Black women wear weaves and wigs because they want to be white 
Frankly, I do not know when black men came up with this notion that a black woman who wears a straight weave is trying to be white.  Listen carefully…black women wear weaves and wigs BECAUSE THEY CAN, and BECAUSE THEY WANT TO.  Black women know that they are black and instead of trying to change their ethnicity, they are in fact changing their look for style and fashion…that is it, that is all.  Black women wear weaves and wigs because of convenience.  Black women wear weaves and wigs to add length their hair, to let it rest between perms and to cover up an illness or scalp disease.  Black women wear weaves and wigs for many reasons but believing that they are white because they do so is not one of those reasons. Why must black women justify why they want to wear their hair in a different way?  They don’t.  Please don’t discount her blackness by what she puts on or in her hair, she is more than that. This too makes us wonder…if you truly have our back.

Black Women are Jealous of White Women
No absolutely not…untruth.  Black women are not jealous of white women.  Being female is universal to all women. But let’s face facts, black women have to watch what they say and watch the manner in which they relay information.  They are over worked and underpaid. Black women have to be better than just to survive.   Black women must master the art of communication, negotiation and disagreement so that they are not labeled as “difficult” and “aggressive”.  Black women are perceived as angry and argumentative, and when it comes to love and relationships,  70  percent of black women are unmarried (meaning either having never been married, divorced, separate or widowed) compared to 45 percent of unmarried white women.  Black women are not jealous…black women are just plain ‘ol tired.  And when a black man makes these types of comments, it makes us wonder…if you truly have our back.

Honestly, I am hurt and saddened that it took three words "I am black" from this woman's mouth to believe in the black woman, when everyday they don't seem to listen to the sister standing behind him in a grocery store or sleeping beside him in their bed.  It hurts and feels like a slap in our faces.

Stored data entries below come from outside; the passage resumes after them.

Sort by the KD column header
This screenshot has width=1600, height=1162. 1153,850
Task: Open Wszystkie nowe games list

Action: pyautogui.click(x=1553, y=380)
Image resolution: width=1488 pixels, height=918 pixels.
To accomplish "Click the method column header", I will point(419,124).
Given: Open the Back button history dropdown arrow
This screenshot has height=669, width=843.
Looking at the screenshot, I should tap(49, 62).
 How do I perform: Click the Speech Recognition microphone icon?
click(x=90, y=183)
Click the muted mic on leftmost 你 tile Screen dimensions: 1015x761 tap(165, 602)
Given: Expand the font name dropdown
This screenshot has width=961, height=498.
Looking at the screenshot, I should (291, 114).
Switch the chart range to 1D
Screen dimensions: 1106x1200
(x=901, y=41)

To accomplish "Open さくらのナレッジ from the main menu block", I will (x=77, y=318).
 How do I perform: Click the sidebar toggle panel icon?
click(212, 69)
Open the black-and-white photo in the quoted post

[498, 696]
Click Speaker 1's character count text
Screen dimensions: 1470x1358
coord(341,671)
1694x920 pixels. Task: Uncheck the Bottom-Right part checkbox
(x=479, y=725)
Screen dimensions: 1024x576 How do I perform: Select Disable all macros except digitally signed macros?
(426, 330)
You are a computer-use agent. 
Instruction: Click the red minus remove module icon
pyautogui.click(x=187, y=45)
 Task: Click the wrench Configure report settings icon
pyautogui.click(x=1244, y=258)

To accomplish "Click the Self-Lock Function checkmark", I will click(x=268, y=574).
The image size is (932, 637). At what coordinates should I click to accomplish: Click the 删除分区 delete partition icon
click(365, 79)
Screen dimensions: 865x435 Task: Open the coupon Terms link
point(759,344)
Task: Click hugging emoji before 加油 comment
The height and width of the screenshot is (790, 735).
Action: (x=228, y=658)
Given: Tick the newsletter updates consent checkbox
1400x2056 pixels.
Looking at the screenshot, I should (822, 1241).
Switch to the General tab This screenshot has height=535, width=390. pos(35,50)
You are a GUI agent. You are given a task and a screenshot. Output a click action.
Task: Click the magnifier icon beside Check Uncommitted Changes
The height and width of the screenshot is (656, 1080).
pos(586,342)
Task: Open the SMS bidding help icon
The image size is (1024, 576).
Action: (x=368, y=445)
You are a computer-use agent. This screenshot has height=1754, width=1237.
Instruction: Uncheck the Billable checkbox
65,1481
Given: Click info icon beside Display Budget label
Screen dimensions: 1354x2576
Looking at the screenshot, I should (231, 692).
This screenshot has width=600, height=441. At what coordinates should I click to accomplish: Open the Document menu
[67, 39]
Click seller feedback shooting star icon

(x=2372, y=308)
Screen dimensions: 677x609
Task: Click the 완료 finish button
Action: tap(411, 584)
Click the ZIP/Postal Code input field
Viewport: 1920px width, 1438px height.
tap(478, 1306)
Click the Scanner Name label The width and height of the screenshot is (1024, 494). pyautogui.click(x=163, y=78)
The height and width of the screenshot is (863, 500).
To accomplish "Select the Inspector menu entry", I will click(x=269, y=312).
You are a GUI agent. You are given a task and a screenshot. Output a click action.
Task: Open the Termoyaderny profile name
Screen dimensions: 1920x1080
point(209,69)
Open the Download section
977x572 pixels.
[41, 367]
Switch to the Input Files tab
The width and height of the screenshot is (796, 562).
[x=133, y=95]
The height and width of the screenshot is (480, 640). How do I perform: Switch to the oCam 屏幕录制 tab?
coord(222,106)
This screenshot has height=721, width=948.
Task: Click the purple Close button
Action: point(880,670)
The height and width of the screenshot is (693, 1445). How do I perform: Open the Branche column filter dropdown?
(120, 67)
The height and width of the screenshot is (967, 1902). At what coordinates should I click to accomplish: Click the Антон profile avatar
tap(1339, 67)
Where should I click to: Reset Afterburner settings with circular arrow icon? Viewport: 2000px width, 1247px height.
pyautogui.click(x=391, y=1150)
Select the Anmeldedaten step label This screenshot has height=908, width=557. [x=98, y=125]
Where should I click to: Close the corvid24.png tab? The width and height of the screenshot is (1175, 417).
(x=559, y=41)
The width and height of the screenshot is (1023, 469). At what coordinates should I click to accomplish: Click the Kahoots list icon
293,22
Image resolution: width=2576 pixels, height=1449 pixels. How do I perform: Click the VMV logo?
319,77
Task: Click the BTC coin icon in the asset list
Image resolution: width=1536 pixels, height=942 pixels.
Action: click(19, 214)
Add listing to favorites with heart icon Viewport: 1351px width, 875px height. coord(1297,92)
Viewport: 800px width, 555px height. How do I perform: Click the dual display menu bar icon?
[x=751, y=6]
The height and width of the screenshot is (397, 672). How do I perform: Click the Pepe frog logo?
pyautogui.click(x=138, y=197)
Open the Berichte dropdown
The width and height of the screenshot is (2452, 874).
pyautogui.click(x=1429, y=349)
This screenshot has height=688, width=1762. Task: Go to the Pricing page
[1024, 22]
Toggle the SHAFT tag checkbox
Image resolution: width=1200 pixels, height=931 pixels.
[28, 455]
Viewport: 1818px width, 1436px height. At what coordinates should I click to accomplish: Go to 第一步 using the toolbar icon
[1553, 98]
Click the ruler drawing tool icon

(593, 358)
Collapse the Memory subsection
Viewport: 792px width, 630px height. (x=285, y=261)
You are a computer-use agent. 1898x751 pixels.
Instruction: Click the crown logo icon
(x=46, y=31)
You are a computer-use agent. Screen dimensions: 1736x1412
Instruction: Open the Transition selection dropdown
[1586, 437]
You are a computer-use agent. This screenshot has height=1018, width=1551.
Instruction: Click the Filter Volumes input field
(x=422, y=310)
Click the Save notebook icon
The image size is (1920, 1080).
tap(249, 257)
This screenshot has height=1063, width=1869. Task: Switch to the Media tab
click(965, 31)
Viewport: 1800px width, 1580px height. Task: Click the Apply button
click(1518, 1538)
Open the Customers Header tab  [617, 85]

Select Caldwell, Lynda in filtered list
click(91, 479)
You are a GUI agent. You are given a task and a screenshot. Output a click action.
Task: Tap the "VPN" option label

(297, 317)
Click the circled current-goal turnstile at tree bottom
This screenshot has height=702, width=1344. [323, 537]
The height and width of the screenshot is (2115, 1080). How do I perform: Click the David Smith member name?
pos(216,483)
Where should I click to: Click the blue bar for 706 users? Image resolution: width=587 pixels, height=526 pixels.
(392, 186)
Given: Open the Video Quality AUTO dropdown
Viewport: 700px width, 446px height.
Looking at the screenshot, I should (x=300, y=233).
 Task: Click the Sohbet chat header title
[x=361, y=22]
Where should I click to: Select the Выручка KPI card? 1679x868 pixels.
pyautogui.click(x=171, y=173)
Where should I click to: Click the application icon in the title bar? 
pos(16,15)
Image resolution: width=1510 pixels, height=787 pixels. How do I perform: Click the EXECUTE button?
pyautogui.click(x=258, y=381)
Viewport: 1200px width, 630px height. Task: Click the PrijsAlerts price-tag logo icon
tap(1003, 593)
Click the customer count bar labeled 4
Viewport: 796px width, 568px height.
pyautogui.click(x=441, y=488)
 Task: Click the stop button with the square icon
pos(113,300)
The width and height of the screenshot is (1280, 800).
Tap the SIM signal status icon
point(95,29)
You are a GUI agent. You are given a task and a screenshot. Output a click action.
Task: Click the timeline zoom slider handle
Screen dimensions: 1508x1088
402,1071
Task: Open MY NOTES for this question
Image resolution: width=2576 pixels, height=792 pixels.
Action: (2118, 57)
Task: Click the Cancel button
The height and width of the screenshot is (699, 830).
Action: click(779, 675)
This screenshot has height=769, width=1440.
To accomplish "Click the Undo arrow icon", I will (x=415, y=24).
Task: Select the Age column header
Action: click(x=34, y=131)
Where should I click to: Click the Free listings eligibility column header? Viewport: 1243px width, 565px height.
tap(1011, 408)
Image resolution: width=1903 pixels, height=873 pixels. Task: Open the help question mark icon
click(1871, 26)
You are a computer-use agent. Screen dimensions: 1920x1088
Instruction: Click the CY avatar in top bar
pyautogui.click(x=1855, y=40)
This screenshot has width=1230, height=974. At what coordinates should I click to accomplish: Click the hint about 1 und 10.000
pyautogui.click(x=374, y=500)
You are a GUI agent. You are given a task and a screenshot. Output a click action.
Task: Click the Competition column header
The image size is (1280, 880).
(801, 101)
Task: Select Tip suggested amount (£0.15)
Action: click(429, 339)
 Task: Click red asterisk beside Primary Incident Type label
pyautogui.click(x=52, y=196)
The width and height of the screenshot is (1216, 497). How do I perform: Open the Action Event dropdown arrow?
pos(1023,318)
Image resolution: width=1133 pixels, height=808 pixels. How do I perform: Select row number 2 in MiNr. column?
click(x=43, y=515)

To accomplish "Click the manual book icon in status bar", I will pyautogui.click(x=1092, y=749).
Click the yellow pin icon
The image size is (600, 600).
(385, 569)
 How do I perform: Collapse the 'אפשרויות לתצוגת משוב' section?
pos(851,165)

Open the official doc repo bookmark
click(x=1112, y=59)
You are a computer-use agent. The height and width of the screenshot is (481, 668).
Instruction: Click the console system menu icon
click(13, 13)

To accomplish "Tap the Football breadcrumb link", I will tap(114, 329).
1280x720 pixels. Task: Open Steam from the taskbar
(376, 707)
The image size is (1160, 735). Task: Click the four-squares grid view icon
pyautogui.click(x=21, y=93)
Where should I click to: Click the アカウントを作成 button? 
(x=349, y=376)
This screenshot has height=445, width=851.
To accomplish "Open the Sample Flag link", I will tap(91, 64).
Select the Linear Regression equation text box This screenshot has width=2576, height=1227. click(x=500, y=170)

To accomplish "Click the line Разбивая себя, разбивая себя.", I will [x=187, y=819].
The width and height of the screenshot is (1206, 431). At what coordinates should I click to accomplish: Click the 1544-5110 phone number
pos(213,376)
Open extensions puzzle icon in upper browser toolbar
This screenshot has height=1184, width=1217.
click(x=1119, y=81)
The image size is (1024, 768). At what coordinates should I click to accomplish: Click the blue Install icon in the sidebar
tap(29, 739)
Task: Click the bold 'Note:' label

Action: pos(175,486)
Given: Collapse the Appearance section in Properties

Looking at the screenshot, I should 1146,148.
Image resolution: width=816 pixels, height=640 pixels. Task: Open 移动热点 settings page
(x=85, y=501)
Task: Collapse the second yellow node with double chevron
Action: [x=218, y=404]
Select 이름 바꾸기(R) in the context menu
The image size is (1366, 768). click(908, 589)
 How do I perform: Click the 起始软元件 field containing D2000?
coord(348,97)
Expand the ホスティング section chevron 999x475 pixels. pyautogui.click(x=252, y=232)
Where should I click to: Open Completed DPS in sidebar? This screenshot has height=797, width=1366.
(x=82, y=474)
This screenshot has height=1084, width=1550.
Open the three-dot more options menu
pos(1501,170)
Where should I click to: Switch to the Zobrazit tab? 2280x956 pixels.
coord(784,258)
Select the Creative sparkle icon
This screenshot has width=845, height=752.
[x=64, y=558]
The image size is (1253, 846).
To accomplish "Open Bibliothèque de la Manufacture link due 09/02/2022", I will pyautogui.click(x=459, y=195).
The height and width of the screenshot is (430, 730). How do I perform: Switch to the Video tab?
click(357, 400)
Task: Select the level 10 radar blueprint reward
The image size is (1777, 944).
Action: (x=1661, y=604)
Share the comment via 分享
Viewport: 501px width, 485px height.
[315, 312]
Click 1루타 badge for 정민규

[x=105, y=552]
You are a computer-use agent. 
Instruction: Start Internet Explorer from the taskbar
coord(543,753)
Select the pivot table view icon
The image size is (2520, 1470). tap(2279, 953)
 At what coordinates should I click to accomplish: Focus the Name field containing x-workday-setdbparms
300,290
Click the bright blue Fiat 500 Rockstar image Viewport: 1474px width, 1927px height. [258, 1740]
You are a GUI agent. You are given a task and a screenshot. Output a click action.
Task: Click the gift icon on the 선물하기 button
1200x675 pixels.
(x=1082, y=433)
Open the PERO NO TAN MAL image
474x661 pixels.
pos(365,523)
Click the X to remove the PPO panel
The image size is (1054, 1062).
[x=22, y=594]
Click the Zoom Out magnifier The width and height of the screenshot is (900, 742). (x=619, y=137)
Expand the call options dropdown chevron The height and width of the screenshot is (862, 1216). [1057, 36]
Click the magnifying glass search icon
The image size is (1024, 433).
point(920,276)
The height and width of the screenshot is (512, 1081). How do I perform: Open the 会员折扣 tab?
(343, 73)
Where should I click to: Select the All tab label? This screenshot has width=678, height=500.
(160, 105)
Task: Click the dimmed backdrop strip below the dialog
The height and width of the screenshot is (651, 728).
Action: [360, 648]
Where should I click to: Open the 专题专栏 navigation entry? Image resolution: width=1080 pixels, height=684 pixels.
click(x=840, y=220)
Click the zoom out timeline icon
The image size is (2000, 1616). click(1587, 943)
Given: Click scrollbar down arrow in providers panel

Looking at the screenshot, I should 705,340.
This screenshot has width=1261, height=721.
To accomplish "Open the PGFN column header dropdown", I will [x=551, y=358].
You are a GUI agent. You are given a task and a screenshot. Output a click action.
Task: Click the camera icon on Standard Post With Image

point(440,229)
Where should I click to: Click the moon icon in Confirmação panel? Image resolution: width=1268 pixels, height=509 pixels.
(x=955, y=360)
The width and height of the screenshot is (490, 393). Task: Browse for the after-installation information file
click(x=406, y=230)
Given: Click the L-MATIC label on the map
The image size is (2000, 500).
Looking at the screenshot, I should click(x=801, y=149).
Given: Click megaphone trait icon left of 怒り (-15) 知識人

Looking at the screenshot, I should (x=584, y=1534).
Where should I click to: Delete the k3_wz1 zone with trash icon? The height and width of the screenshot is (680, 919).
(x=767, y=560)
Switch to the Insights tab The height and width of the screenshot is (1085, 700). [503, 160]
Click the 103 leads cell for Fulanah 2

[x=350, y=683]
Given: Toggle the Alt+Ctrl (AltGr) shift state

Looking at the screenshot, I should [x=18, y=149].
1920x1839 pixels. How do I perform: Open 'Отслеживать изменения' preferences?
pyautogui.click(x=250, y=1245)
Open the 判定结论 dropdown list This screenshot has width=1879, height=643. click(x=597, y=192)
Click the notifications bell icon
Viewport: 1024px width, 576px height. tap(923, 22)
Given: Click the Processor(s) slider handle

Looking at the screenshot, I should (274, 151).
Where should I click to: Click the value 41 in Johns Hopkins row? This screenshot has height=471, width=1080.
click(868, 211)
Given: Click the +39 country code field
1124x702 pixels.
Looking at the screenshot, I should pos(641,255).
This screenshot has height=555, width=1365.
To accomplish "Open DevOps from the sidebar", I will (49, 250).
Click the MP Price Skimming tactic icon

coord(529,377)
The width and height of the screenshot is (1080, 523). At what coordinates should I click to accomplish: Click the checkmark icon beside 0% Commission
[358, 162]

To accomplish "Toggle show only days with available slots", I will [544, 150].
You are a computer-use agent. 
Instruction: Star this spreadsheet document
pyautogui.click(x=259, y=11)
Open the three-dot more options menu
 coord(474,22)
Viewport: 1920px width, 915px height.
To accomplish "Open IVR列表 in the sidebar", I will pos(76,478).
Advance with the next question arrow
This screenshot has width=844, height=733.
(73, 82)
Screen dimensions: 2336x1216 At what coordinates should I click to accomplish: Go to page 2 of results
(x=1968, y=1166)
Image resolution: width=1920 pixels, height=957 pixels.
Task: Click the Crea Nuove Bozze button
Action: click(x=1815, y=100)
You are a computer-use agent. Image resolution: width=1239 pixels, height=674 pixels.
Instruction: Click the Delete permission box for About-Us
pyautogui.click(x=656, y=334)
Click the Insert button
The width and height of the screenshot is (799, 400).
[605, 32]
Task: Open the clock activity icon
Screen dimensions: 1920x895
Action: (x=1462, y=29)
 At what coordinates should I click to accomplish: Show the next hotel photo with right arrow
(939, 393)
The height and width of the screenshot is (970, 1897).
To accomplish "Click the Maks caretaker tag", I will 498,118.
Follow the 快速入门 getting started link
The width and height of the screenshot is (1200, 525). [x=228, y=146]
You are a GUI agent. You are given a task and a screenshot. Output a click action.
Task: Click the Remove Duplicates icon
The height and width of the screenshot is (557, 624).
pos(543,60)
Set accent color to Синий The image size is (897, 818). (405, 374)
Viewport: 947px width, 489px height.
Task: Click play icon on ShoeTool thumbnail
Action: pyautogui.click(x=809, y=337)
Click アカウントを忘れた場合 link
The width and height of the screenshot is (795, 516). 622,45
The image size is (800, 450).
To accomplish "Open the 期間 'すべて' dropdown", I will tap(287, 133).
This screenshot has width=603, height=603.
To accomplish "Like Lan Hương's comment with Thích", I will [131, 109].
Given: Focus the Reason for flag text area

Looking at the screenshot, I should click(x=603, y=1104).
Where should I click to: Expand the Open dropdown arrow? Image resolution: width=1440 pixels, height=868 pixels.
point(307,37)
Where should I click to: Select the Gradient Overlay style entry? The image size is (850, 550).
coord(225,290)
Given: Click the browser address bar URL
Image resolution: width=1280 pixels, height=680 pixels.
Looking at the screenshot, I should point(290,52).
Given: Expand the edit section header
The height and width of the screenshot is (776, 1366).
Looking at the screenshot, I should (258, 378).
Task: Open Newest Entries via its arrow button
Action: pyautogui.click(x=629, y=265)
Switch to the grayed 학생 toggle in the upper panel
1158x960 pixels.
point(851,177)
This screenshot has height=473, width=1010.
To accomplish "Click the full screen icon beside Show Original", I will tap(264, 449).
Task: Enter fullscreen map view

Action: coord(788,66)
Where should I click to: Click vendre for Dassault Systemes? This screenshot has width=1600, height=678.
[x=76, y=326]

There are two things that I am proud of: being a woman, and being black.  I take immense pride in being both, and being both is not easy.  It was not a choice, and honestly if I had the luxury to choose over, I would not change a thing.  I appreciate and acknowledge the great strides and peril my foremothers before me endured.  I would like to think that if I were in their shoes at that time, I would have risen to the occasion as they had.  Black women need our men to see us, have our backs and love us unconditionally.  So, I’ve changed my mind about this article and I can do this because I’m the one writing it…this article is not about the misguided perceptions black men have of black women, this article is about the cry of black women to black men for them to have our backs.